* **PROBLEM TO SOLVE**: Do not include the pictures; repeat the rest of the data exactly.

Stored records
##############################
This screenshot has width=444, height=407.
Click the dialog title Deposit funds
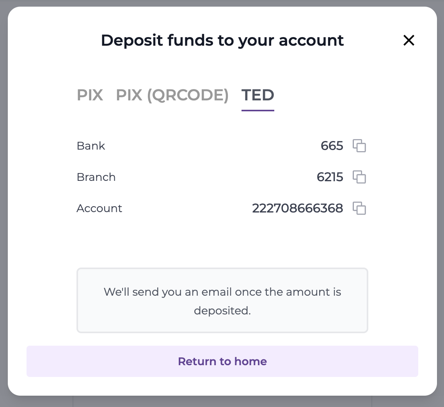coord(222,40)
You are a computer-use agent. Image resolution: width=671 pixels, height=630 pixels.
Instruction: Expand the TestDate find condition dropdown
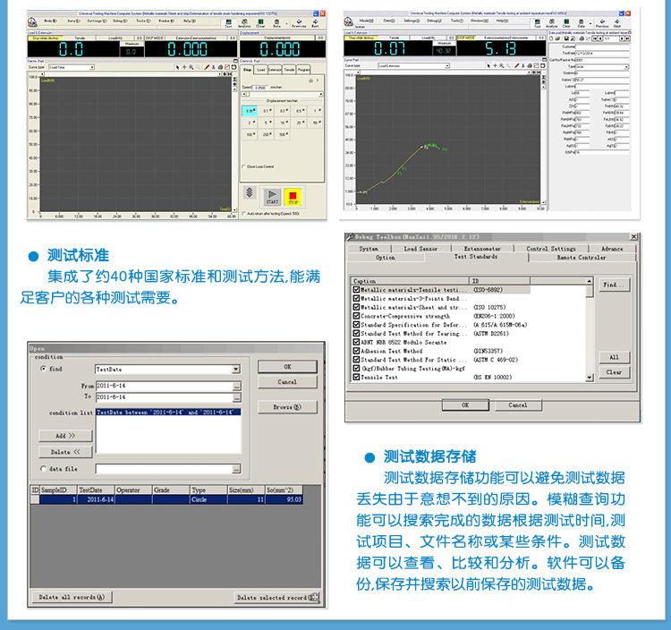[x=235, y=369]
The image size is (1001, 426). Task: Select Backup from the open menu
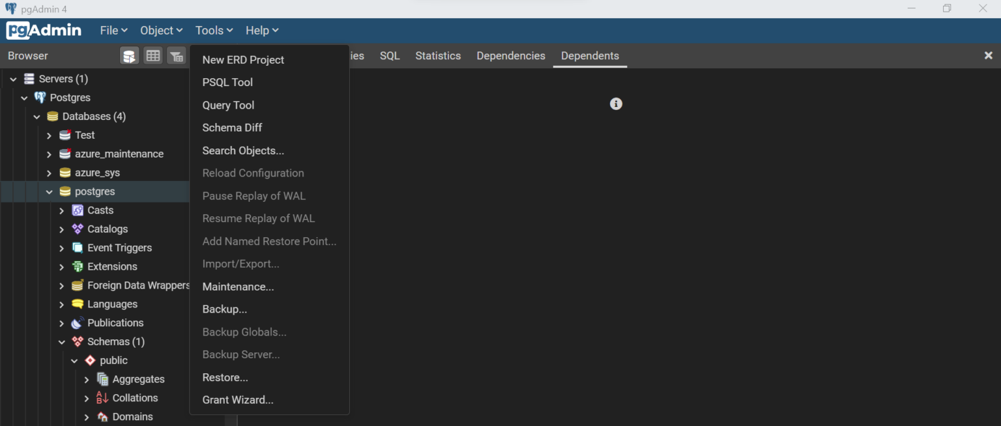point(224,309)
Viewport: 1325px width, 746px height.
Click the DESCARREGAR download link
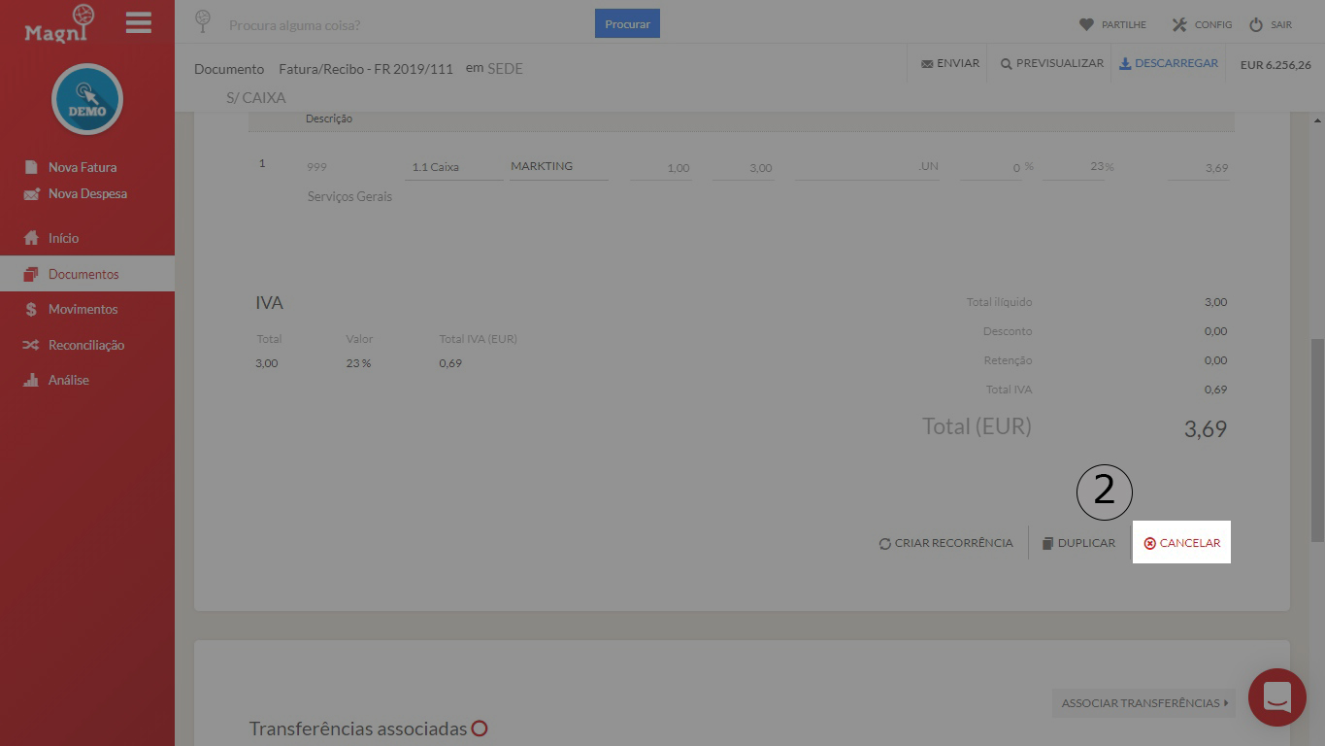pyautogui.click(x=1169, y=62)
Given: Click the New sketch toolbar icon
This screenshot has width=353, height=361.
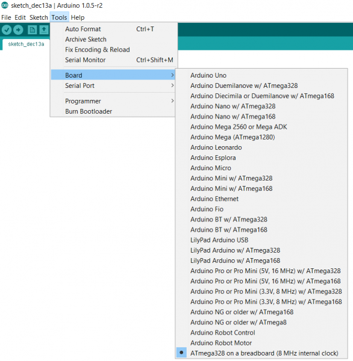Looking at the screenshot, I should pos(32,29).
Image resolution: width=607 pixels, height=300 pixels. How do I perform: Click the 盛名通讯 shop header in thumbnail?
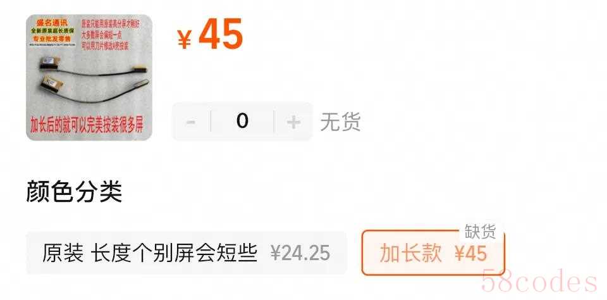[x=52, y=23]
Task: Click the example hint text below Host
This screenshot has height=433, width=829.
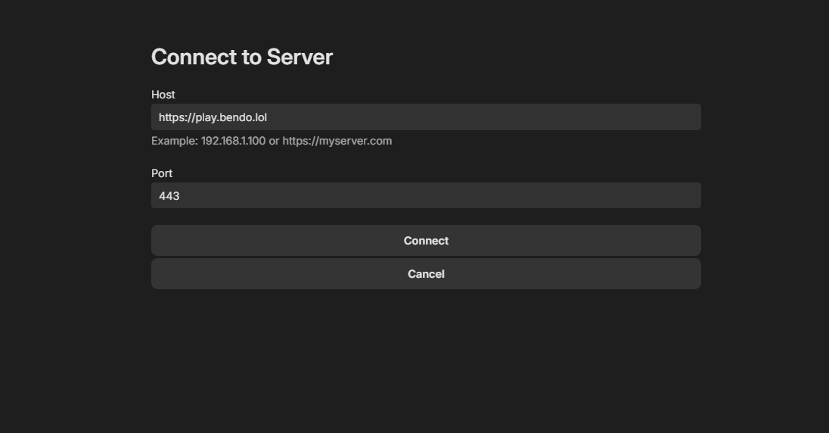Action: point(271,141)
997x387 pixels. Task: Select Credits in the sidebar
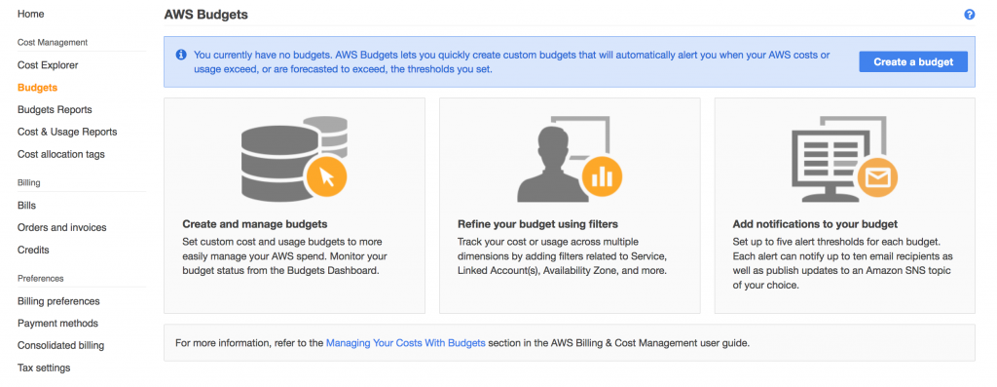click(33, 250)
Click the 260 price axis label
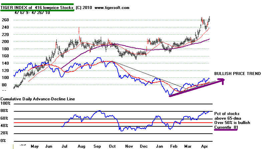This screenshot has width=267, height=149. [x=6, y=20]
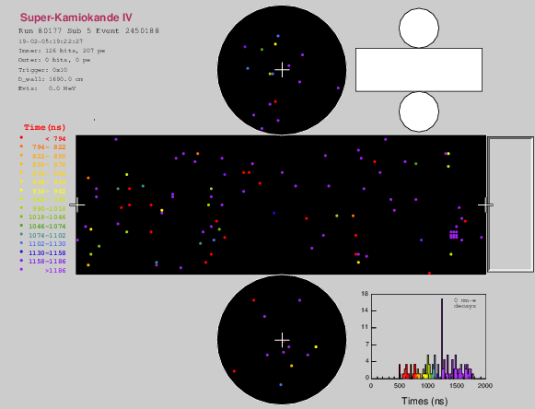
##############################
* **WRITTEN SOLUTION**:
This screenshot has width=444, height=407.
Click the dialog title Deposit funds
coord(222,40)
You are a computer-use agent. Image resolution: width=671 pixels, height=630 pixels.
Instruction: Expand the TestDate find condition dropdown
[x=235, y=369]
The image size is (1001, 426). Task: Select Backup from the open menu
point(224,309)
Viewport: 1325px width, 746px height.
Click the DESCARREGAR download link
pyautogui.click(x=1169, y=62)
Given: Click the New sketch toolbar icon
This screenshot has width=353, height=361.
Looking at the screenshot, I should pos(32,29).
Image resolution: width=607 pixels, height=300 pixels. How do I perform: Click the 盛名通讯 shop header in thumbnail?
[x=52, y=23]
Task: Click the example hint text below Host
This screenshot has height=433, width=829.
Action: point(271,141)
997x387 pixels. Task: Select Credits in the sidebar
click(33, 250)
Click the 260 price axis label
This screenshot has width=267, height=149. [x=6, y=20]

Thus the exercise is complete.